Lonergan, quite readily perceiving the drift of Ogden’s method, queried: “Do you see any differences between philosophical and theological conceptions of God?” The inevitable nineteenth-century answer came back: “No.” “Unitarianism, then?” responded Lonergan. To this Ogden offered the awkward rejoinder that “the Trinity is not a specifically Christian idea.” Some participants rightly thought it curious, under these circumstances, that all men by natural religiosity were not trinitarians! Wingren astutely commented that Ogden had built his methodological house without regard to the furniture of revelation; the resulting edifice now has no apertures large enough to get the furniture in!
The absence of Moltmann and Rahner and the reading of their papers by surrogates naturally dampened meaningful discussion of their theological approaches. In the case of Moltmann, the problem was further aggravated by a non-methodological paper: a treatment of the theology of the Cross, over against Moltmann’s critics who have said that the Cross was swallowed up by the Telos in his Theology of Hope. But Moltmann’s methods were implicitly reflected in the paper: for example, in his blithe assertion that “unfortunately” Luke 23:46 has been used to interpret Jesus’ death, whereas Mark 15:34 is the true tradition and should have provided the Church’s interpretation. Moltmann’s stand-in, Father Gerald O’Collins of Australia, who knows him well, admitted that Moltmann employs the Bible very selectively; for example, much influenced by Käsemann’s rejection of the Fourth Gospel, Moltmann makes not a reference to that biblical book in The Theology of Hope.
Father Rahner’s essays, though written specifically for the institute, offered little opportunity for discussion, since they rang the changes on the inexpressible character of all true theology.
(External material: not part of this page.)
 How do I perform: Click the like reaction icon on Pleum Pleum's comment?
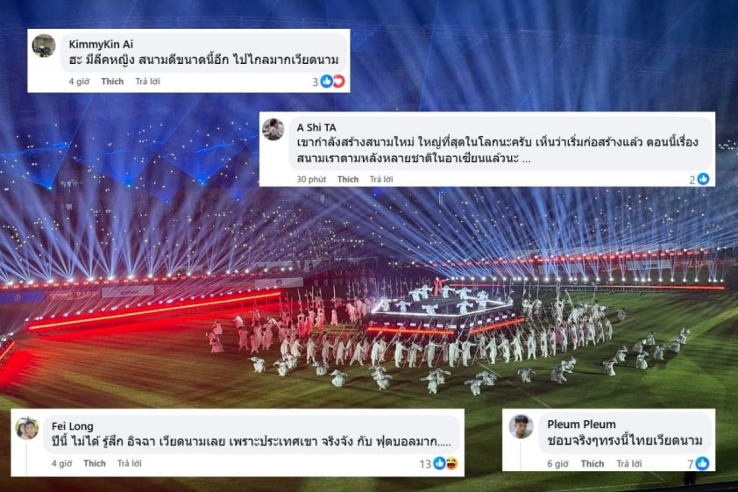(702, 464)
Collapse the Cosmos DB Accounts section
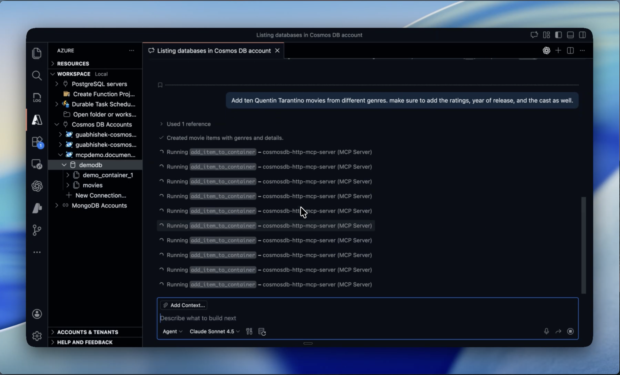 pos(57,124)
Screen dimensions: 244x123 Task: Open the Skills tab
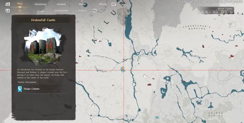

Theology is transcendental, and its knowing subject is antecedent to all knowledge of particular facts (a la classical idealism); yet theology reflects the radical historicity of everything and cannot therefore set itself up as absolute (à la modern existentialism). Where does this lead? To a reductio in mysterium, wherein we discover that all mysteries reduce to the mystery of God himself. “Man must engage in self-abandonment to mystery.” Indeed, “God is mystery forever, even in the beatific vision.” At the outset of his presentations, Rahner noted that for him “linguistic philosophy is a book with seven seals.” This he effectively illustrated by making assertion after assertion whose validity could hardly be established even in principle. Linguistic philosophy has frequently noted that true believers in the ineffability of their disciplines should be really consistent and stop talking.
Although there was much talk about proper theological method at Montreal, epistemological issues had a way of being skirted. Either good theology was offered without adequate support (Wingren) or bad theology was presented as philosophically respectable (Ogden). And instead of God at center, man assumed the dominant role: man’s insight (Lonergan), man’s critical dominance over God’s revelation (Moltmann), man’s loquaciousness in the face of God’s alleged ineffability (Rahner). “Man and His World” could have been the theme here too. Many at the institute longed for an epistemologically sound analysis of a different theme: “God and His World.”